:: What the task requires ::
Could you reproduce, word for word, the rows from the line containing "Where should I click to: Click the network" through the end of the rows, inclusive, omitting the pictures?

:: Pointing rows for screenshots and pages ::
━━━━━━━━━━━━━━━━━━━━
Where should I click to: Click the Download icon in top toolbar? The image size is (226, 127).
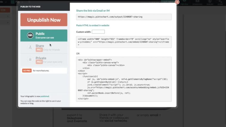click(197, 3)
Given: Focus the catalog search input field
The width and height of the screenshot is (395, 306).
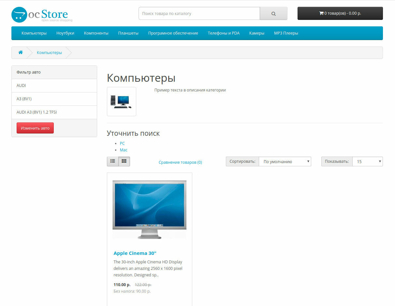Looking at the screenshot, I should click(x=199, y=14).
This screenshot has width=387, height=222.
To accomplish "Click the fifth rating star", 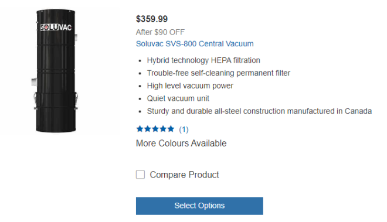I will (x=171, y=129).
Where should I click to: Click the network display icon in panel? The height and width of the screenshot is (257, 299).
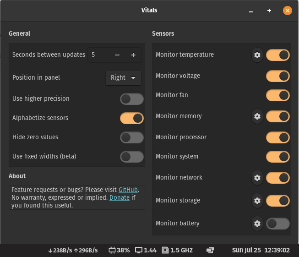click(x=210, y=250)
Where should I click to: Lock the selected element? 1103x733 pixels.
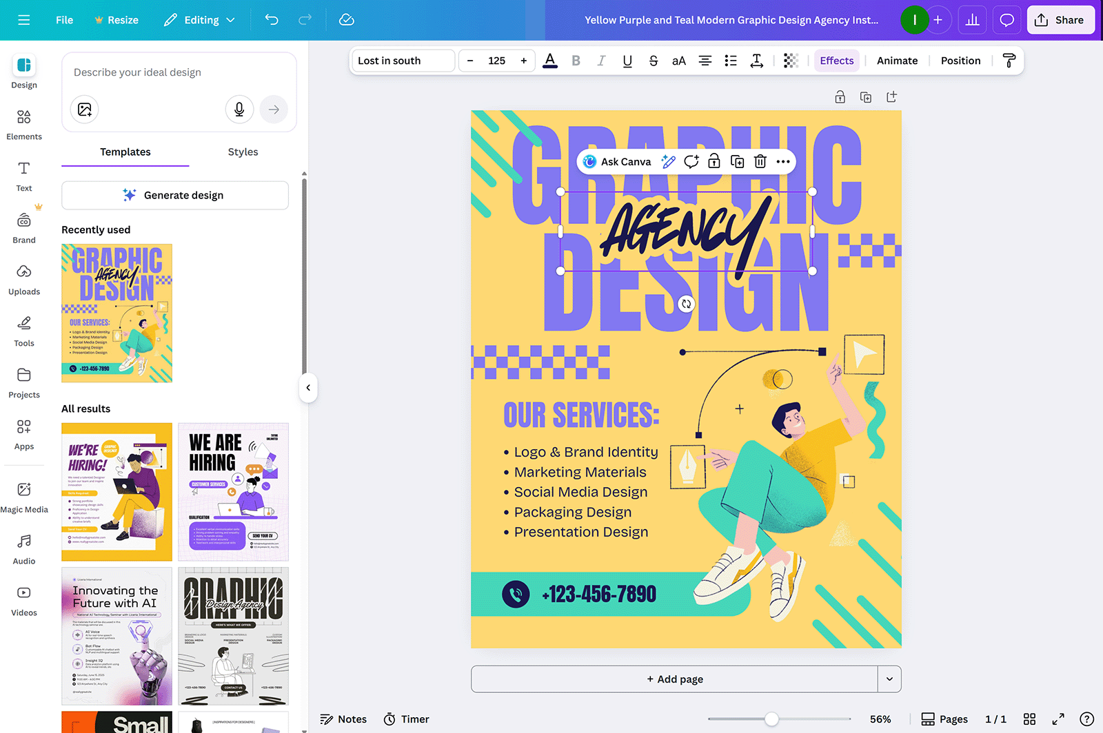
━━━━━━━━━━━━━━━━━━━━
:: Result ::
Where should I click to: Click the network display icon in panel? The height and width of the screenshot is (257, 299).
click(x=210, y=250)
Where should I click to: Lock the selected element? 1103x733 pixels.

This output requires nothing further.